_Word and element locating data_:
begin
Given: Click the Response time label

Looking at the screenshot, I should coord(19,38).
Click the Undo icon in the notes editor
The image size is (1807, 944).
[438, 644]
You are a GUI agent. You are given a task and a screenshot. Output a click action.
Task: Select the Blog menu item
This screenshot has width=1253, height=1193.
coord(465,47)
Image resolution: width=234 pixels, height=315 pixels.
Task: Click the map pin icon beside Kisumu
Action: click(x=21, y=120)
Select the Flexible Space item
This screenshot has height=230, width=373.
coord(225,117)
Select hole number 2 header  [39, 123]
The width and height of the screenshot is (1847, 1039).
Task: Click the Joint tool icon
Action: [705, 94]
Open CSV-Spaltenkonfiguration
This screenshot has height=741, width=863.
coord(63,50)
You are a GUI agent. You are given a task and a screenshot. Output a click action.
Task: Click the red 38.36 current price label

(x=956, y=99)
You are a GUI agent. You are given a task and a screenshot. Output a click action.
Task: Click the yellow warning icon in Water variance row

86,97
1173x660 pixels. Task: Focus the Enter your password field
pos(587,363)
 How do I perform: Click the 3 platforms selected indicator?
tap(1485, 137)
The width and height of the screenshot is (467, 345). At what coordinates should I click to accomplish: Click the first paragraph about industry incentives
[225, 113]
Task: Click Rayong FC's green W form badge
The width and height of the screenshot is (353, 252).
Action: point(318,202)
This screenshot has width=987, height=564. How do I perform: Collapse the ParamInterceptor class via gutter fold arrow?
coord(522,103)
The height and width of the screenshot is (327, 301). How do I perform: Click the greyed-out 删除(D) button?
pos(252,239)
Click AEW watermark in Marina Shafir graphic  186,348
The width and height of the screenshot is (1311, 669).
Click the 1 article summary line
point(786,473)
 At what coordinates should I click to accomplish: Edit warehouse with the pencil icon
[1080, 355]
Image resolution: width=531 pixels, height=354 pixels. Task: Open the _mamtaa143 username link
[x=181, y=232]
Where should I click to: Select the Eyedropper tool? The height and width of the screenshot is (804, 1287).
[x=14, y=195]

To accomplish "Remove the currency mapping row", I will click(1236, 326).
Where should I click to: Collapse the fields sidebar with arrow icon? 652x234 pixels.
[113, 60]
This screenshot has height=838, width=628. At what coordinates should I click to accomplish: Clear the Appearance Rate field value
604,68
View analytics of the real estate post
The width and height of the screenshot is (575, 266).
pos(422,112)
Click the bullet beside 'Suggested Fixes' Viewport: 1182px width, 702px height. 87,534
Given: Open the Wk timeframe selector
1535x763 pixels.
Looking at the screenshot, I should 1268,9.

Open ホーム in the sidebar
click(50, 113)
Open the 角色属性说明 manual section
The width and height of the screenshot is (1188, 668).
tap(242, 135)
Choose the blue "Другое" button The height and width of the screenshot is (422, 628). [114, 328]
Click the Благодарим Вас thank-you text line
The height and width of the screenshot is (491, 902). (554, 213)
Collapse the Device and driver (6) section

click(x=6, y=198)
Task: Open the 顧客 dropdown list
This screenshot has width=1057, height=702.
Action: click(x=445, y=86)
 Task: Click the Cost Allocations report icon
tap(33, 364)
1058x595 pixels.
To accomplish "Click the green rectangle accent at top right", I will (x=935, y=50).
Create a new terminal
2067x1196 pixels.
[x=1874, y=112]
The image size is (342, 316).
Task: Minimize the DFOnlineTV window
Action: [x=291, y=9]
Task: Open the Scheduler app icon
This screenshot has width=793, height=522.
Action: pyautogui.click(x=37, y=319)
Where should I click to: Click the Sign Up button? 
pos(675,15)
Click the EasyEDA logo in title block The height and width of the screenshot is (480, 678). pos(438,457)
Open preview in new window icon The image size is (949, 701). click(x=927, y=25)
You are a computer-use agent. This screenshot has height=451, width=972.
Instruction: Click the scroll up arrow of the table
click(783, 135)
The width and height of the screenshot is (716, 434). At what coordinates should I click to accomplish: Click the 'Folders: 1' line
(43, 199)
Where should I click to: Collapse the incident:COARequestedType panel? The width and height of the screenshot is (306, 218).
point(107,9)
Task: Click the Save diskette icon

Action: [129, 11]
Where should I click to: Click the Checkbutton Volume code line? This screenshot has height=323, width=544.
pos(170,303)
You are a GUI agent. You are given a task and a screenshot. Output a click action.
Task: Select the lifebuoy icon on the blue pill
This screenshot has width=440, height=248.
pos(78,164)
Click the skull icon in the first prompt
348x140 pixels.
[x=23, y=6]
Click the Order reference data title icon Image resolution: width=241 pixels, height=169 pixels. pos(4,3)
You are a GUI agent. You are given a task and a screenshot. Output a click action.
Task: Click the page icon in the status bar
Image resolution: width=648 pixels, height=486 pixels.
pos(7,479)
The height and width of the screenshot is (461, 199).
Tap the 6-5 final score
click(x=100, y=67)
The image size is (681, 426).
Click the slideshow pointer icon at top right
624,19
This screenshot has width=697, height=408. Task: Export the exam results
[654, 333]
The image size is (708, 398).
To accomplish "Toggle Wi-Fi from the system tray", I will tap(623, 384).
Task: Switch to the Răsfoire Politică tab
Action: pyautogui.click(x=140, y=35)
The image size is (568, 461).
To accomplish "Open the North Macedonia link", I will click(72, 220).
end
_Written exercise_: Repeat every line of the records above word for word.

_Written solution_:
Given: Click the Response time label

Looking at the screenshot, I should coord(19,38).
Click the Undo icon in the notes editor
The image size is (1807, 944).
[438, 644]
You are a GUI agent. You are given a task and a screenshot. Output a click action.
Task: Select the Blog menu item
This screenshot has width=1253, height=1193.
coord(465,47)
Image resolution: width=234 pixels, height=315 pixels.
Task: Click the map pin icon beside Kisumu
Action: click(x=21, y=120)
Select the Flexible Space item
This screenshot has height=230, width=373.
coord(225,117)
Select hole number 2 header  [39, 123]
The width and height of the screenshot is (1847, 1039).
Task: Click the Joint tool icon
Action: [705, 94]
Open CSV-Spaltenkonfiguration
This screenshot has height=741, width=863.
coord(63,50)
You are a GUI agent. You are given a task and a screenshot. Output a click action.
Task: Click the red 38.36 current price label

(x=956, y=99)
You are a GUI agent. You are given a task and a screenshot. Output a click action.
Task: Click the yellow warning icon in Water variance row

86,97
1173x660 pixels. Task: Focus the Enter your password field
pos(587,363)
 How do I perform: Click the 3 platforms selected indicator?
tap(1485, 137)
The width and height of the screenshot is (467, 345). At what coordinates should I click to accomplish: Click the first paragraph about industry incentives
[225, 113]
Task: Click Rayong FC's green W form badge
The width and height of the screenshot is (353, 252).
Action: point(318,202)
This screenshot has width=987, height=564. How do I perform: Collapse the ParamInterceptor class via gutter fold arrow?
coord(522,103)
The height and width of the screenshot is (327, 301). How do I perform: Click the greyed-out 删除(D) button?
pos(252,239)
Click AEW watermark in Marina Shafir graphic  186,348
The width and height of the screenshot is (1311, 669).
Click the 1 article summary line
point(786,473)
 At what coordinates should I click to accomplish: Edit warehouse with the pencil icon
[1080, 355]
Image resolution: width=531 pixels, height=354 pixels. Task: Open the _mamtaa143 username link
[x=181, y=232]
Where should I click to: Select the Eyedropper tool? The height and width of the screenshot is (804, 1287).
[x=14, y=195]

To accomplish "Remove the currency mapping row", I will click(1236, 326).
Where should I click to: Collapse the fields sidebar with arrow icon? 652x234 pixels.
[113, 60]
This screenshot has height=838, width=628. At what coordinates should I click to accomplish: Clear the Appearance Rate field value
604,68
View analytics of the real estate post
The width and height of the screenshot is (575, 266).
pos(422,112)
Click the bullet beside 'Suggested Fixes' Viewport: 1182px width, 702px height. 87,534
Given: Open the Wk timeframe selector
1535x763 pixels.
Looking at the screenshot, I should 1268,9.

Open ホーム in the sidebar
click(50, 113)
Open the 角色属性说明 manual section
The width and height of the screenshot is (1188, 668).
tap(242, 135)
Choose the blue "Другое" button The height and width of the screenshot is (422, 628). [114, 328]
Click the Благодарим Вас thank-you text line
The height and width of the screenshot is (491, 902). (554, 213)
Collapse the Device and driver (6) section

click(x=6, y=198)
Task: Open the 顧客 dropdown list
This screenshot has width=1057, height=702.
Action: click(x=445, y=86)
 Task: Click the Cost Allocations report icon
tap(33, 364)
1058x595 pixels.
To accomplish "Click the green rectangle accent at top right", I will (x=935, y=50).
Create a new terminal
2067x1196 pixels.
[x=1874, y=112]
The image size is (342, 316).
Task: Minimize the DFOnlineTV window
Action: [x=291, y=9]
Task: Open the Scheduler app icon
This screenshot has width=793, height=522.
Action: pyautogui.click(x=37, y=319)
Where should I click to: Click the Sign Up button? 
pos(675,15)
Click the EasyEDA logo in title block The height and width of the screenshot is (480, 678). pos(438,457)
Open preview in new window icon The image size is (949, 701). click(x=927, y=25)
You are a computer-use agent. This screenshot has height=451, width=972.
Instruction: Click the scroll up arrow of the table
click(783, 135)
The width and height of the screenshot is (716, 434). At what coordinates should I click to accomplish: Click the 'Folders: 1' line
(43, 199)
Where should I click to: Collapse the incident:COARequestedType panel? The width and height of the screenshot is (306, 218).
point(107,9)
Task: Click the Save diskette icon

Action: [129, 11]
Where should I click to: Click the Checkbutton Volume code line? This screenshot has height=323, width=544.
pos(170,303)
You are a GUI agent. You are given a task and a screenshot. Output a click action.
Task: Select the lifebuoy icon on the blue pill
This screenshot has width=440, height=248.
pos(78,164)
Click the skull icon in the first prompt
348x140 pixels.
[x=23, y=6]
Click the Order reference data title icon Image resolution: width=241 pixels, height=169 pixels. pos(4,3)
You are a GUI agent. You are given a task and a screenshot. Output a click action.
Task: Click the page icon in the status bar
Image resolution: width=648 pixels, height=486 pixels.
pos(7,479)
The height and width of the screenshot is (461, 199).
Tap the 6-5 final score
click(x=100, y=67)
The image size is (681, 426).
Click the slideshow pointer icon at top right
624,19
This screenshot has width=697, height=408. Task: Export the exam results
[654, 333]
The image size is (708, 398).
To accomplish "Toggle Wi-Fi from the system tray", I will tap(623, 384).
Task: Switch to the Răsfoire Politică tab
Action: pyautogui.click(x=140, y=35)
The image size is (568, 461).
To accomplish "Open the North Macedonia link", I will click(72, 220).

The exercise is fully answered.